[Listed entries]

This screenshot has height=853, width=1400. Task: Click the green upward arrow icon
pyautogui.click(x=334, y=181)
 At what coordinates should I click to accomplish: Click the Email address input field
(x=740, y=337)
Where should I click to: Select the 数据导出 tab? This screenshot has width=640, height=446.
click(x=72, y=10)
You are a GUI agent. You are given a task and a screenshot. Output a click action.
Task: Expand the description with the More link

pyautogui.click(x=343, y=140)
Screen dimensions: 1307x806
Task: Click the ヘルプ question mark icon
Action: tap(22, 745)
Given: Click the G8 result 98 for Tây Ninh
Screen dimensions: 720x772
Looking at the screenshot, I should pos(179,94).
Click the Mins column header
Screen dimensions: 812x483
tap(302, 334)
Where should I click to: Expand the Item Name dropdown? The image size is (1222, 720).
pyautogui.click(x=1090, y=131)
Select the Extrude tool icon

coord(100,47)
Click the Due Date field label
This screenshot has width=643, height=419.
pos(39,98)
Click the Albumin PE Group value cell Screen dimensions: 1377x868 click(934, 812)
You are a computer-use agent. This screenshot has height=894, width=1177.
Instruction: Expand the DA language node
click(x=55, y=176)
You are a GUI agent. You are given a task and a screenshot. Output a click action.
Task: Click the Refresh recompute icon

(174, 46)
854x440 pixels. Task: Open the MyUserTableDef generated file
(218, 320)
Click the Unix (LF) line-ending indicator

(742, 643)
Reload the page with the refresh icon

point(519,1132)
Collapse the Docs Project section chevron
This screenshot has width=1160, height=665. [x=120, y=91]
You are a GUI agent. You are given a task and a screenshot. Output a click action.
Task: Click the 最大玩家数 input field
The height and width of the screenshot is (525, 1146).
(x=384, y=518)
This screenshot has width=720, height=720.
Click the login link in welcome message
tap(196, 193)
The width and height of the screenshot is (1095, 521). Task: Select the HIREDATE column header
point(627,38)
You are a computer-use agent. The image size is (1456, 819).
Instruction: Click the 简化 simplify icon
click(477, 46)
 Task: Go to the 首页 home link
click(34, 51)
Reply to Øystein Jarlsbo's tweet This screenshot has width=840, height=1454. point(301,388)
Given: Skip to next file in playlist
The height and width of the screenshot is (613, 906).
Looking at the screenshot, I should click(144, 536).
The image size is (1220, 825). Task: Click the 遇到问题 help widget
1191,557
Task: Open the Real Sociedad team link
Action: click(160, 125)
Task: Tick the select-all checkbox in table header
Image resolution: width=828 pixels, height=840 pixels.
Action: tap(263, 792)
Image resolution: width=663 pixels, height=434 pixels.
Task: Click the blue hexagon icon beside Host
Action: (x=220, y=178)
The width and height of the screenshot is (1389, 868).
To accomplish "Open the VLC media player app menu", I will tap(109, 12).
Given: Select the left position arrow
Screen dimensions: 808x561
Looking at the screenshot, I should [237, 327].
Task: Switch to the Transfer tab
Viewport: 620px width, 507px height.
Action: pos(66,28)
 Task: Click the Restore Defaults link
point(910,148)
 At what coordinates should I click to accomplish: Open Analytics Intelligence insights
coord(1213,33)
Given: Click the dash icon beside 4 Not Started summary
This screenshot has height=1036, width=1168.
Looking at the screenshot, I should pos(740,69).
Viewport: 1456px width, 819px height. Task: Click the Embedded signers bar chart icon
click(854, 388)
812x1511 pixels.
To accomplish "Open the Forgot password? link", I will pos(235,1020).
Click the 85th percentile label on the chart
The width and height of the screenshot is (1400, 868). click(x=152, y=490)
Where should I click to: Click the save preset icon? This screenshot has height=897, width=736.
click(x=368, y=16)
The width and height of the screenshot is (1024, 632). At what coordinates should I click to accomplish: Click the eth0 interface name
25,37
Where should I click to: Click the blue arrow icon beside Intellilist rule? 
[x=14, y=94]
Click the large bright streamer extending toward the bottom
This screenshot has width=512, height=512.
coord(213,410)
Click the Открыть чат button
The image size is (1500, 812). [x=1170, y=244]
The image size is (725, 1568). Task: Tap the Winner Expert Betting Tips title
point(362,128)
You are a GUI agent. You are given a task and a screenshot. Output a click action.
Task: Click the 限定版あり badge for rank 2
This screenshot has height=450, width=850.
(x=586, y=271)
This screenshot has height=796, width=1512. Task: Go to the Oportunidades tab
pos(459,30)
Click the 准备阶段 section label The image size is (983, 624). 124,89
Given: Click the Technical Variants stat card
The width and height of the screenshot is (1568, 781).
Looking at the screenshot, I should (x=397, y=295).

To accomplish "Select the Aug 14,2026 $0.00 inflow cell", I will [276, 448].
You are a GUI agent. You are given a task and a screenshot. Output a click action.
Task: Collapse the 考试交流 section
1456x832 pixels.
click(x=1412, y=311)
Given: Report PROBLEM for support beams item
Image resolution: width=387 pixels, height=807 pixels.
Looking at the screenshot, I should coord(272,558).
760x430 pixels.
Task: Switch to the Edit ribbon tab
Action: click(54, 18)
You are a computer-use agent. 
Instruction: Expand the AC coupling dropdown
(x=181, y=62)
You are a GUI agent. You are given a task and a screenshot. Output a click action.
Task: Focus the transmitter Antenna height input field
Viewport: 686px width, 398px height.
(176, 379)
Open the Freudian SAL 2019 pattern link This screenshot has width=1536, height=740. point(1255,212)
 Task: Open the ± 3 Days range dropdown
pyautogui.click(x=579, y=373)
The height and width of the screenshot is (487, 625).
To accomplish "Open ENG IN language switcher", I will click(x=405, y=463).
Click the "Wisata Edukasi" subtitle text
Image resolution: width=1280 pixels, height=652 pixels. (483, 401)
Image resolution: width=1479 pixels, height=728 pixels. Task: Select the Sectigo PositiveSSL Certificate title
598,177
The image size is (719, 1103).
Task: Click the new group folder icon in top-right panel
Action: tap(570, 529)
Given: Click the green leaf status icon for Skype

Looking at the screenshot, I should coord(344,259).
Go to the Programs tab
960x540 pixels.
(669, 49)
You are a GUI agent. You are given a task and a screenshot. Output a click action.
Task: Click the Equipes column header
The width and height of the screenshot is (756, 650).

[/Listed entries]

Out of the entries, report each line that contains the word "will".

- _Written reply_
To accomplish "Open the VLC media player app menu", I will tap(109, 12).
To accomplish "Open the Forgot password? link", I will pos(235,1020).
To accomplish "Select the Aug 14,2026 $0.00 inflow cell", I will [276, 448].
To accomplish "Open ENG IN language switcher", I will click(x=405, y=463).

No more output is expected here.